Source: Comparison based on standard algorithm characteristics and use cases

How to Choose a Regression Algorithm: Dataset Size, Complexity, and Accuracy

With so many regression algorithms available, how do you choose? Here's a practical decision framework based on your data characteristics and requirements:

Start Simple with Linear Regression: Always begin with basic linear regression. It's fast, interpretable, and often works surprisingly well. If R-squared is > 0.7 and residuals look random, you might be done. This baseline also helps you understand feature importance.
Check for Non-Linearity: Plot predictions vs actual values. If you see clear curved patterns in residuals, try polynomial regression (for simple curves) or random forests (for complex patterns). Don't use linear methods when relationships are obviously non-linear.
Address Overfitting if Present: If training error is much lower than test error, you're overfitting. Try ridge regression (keeps all features), lasso (eliminates features), or elastic net (best of both). Random forests also reduce overfitting through averaging.
Consider Dataset Size: Small dataset (< 1,000 examples)? Stick with linear methods or small random forests. Medium (1,000-100,000)? Any method works. Large (> 100,000)? Consider random forests or neural networks for maximum accuracy.
Evaluate Feature Count: Many features (> 50)? Use ridge, lasso, or elastic net to handle high dimensionality. Need to know which features matter? Use lasso for automatic selection. Very high dimensions (> 1,000 features)? Dimensionality reduction first.
Balance Interpretability vs Accuracy: Need to explain predictions to stakeholders? Use linear, ridge, lasso, or decision trees. Interpretability not critical? Random forests or neural networks typically achieve higher accuracy.
Test Multiple Approaches: Try 2-3 promising methods on your data using cross-validation. Compare R-squared, RMSE, and MAE. The best algorithm depends on your specific dataset - empirical testing beats theoretical assumptions.

The Bias-Variance Tradeoff

Simple models (linear regression) have high bias (underfitting risk) but low variance (consistent predictions). Complex models (neural networks) have low bias but high variance (overfitting risk). The sweet spot depends on your data complexity and size. Start simple, then increase complexity only when simpler models fail.

Real-World Regression Applications: Finance, Healthcare, and Engineering

Regression powers critical predictions across industries. Understanding where and how it's used helps you recognize opportunities to apply these techniques in your own work.

Regression Across Industries
Industry	Regression Task	Input Features	Predicted Value
Real Estate	Property valuation	Square footage, bedrooms, location, age, condition	Sale price (e.g., $450,000)
Finance	Stock price forecasting	Historical prices, volume, technical indicators, news sentiment	Future price or returns
Retail	Sales forecasting	Historical sales, seasonality, promotions, weather, economic factors	Expected sales volume
E-commerce	Dynamic pricing	Demand, competitor prices, inventory, time, customer segment	Optimal price point
Healthcare	Dosage optimization	Patient weight, age, kidney function, drug interactions	Optimal drug dosage (mg)
Manufacturing	Yield prediction	Process parameters (temperature, pressure), raw material quality	Production yield percentage
Energy	Demand forecasting	Historical usage, weather, time of day/year, economic activity	Energy consumption (kWh)
Transportation	Delivery time estimation	Distance, traffic, weather, time of day, package weight	Estimated delivery time (minutes)
Marketing	Ad spend optimization	Ad spend by channel, creative quality, targeting, seasonality	Expected ROI or conversions
Agriculture	Crop yield prediction	Rainfall, temperature, soil quality, fertilizer, planting date	Bushels per acre

Source: Common industry applications of regression algorithms

Netflix: Revenue Forecasting at Scale

Netflix uses regression extensively to forecast subscription revenue, predict content performance, and optimize streaming infrastructure capacity. Their models combine time series regression (historical trends), external factors (economic indicators, seasonality), and content features (genre, talent, marketing spend) to predict viewership and revenue months in advance. This enables data-driven decisions on content investment and infrastructure planning.
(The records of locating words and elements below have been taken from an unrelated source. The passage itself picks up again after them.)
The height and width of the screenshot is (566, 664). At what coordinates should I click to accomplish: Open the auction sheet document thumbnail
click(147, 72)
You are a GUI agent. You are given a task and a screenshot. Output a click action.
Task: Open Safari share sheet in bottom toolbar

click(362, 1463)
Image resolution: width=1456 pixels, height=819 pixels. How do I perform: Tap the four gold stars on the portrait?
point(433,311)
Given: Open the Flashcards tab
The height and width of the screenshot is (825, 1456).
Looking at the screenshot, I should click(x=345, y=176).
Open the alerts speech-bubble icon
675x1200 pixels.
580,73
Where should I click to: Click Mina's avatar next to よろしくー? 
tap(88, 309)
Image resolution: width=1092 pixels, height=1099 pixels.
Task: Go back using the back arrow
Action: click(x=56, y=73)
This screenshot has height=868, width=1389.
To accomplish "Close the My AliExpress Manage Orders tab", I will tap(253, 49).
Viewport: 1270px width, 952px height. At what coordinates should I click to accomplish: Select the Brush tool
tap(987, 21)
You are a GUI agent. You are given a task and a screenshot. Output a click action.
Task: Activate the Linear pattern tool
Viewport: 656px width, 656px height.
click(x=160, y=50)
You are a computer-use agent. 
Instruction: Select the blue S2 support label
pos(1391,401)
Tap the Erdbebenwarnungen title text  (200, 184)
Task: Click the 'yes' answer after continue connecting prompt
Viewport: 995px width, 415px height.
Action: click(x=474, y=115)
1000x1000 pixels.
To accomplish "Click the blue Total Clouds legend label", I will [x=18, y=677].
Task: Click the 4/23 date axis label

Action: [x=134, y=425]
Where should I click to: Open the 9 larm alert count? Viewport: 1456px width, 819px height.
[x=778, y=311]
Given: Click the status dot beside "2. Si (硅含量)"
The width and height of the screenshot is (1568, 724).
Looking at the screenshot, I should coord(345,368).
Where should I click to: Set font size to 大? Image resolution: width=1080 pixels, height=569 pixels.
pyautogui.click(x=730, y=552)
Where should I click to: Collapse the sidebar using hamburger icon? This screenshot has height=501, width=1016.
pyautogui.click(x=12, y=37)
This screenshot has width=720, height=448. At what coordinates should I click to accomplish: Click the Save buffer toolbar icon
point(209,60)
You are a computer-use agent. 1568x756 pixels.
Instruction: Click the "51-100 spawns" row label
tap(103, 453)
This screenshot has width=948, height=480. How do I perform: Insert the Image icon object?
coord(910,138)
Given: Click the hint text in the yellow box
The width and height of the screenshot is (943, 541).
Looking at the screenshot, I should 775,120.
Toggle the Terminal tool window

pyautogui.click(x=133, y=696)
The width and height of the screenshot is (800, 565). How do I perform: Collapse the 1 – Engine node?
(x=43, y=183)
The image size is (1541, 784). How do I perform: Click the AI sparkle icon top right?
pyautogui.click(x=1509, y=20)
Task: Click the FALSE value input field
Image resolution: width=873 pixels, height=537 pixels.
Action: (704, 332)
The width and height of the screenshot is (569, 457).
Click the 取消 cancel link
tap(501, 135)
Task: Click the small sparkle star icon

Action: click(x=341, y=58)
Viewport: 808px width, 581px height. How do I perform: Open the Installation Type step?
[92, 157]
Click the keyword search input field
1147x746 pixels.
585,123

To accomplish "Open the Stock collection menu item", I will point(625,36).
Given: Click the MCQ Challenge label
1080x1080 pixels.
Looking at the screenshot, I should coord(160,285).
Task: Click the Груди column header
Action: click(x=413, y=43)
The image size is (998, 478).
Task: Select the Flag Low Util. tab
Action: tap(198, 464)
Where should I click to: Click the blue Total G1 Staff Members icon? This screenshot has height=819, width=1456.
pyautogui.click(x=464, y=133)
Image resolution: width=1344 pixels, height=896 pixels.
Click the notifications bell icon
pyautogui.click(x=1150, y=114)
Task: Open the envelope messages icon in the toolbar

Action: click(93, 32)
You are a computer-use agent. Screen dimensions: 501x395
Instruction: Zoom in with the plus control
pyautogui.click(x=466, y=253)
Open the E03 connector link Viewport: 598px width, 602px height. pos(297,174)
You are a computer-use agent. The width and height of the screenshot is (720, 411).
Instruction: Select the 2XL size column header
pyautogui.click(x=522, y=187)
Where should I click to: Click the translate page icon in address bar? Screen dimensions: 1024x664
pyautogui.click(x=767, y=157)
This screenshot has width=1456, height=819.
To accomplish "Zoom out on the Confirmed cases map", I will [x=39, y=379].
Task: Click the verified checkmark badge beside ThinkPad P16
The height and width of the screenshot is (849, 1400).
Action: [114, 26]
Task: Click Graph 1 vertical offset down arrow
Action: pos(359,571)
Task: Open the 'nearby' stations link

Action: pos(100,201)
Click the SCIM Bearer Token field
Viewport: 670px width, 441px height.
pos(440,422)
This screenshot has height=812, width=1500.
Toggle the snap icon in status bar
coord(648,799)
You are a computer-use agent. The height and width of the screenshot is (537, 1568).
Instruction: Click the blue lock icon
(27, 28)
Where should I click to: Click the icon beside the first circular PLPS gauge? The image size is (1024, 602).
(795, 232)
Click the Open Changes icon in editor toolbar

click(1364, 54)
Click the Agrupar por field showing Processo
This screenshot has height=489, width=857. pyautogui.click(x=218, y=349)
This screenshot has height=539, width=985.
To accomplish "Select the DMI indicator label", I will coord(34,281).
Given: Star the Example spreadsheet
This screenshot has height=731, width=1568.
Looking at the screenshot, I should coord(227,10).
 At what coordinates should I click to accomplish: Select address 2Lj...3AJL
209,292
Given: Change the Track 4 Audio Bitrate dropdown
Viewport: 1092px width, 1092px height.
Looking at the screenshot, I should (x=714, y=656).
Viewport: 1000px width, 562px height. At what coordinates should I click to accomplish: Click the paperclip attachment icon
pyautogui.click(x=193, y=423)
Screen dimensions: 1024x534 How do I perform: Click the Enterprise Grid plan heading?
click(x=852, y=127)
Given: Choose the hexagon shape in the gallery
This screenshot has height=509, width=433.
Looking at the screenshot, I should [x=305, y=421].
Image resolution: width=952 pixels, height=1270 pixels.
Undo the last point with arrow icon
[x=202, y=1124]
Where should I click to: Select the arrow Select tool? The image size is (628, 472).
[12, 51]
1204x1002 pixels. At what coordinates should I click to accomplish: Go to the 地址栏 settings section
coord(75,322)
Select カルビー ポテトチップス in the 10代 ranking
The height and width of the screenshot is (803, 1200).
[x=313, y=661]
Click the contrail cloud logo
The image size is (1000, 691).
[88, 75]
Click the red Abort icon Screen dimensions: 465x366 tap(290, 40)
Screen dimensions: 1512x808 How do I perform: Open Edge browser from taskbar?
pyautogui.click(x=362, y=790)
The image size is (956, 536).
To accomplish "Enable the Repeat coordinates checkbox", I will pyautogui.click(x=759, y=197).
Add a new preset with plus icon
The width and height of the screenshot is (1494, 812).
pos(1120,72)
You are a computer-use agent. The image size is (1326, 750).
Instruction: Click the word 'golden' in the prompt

Common Regression Challenges: Overfitting, Multicollinearity, and Outliers

Regression comes with unique pitfalls that can lead to poor predictions. Understanding these challenges helps you build more robust models:

Overfitting on Training Data: Model learns noise and peculiarities of training data, achieving low training error but high test error. Especially common with polynomial regression (high degree) or complex models. SOLUTION: Use regularization (ridge, lasso), cross-validation, simpler models, or more training data.
Extrapolation Beyond Training Range: Regression models predict poorly outside the range of training data. A model trained on houses $100K-$500K will give unreliable predictions for $2M mansions. SOLUTION: Collect data across the full range you need to predict, or limit predictions to the training data range.
Multicollinearity (Correlated Features): When input features are highly correlated (house size and number of rooms), coefficient estimates become unstable and hard to interpret. Small data changes cause large coefficient swings. SOLUTION: Use ridge or elastic net regression, remove redundant features, or combine correlated features.
Outliers Skewing Predictions: Regression algorithms (especially linear) are sensitive to outliers. A few extreme values can dramatically shift the fitted line, degrading predictions for typical cases. SOLUTION: Detect and investigate outliers, use robust regression methods, transform features (log scale), or use tree-based methods less sensitive to outliers.
Non-Linear Relationships Treated as Linear: Using linear regression when the true relationship is curved leads to systematic prediction errors. The model underfits, missing important patterns. SOLUTION: Visualize relationships, try polynomial terms, use non-linear methods (random forests, neural networks), or transform features.
Heteroscedasticity (Non-Constant Variance): When prediction errors vary across the range (larger errors for high values), standard error estimates and confidence intervals are unreliable. SOLUTION: Transform target variable (log, square root), use weighted regression, or use models that handle varying variance (quantile regression).
Choosing Wrong Evaluation Metrics: RMSE penalizes large errors heavily (good for avoiding big mistakes), while MAE treats all errors equally (good for average performance). R-squared can be misleading with non-linear data. SOLUTION: Use multiple metrics, understand their implications, choose based on business impact of different error types.

The Extrapolation Trap

Regression models should never be trusted outside their training data range. A classic example: linear regression trained on child growth (ages 0-18) would predict an adult of age 80 to be 15 feet tall. Always visualize training data range and limit predictions accordingly. When you must extrapolate, use domain knowledge and add large uncertainty bounds.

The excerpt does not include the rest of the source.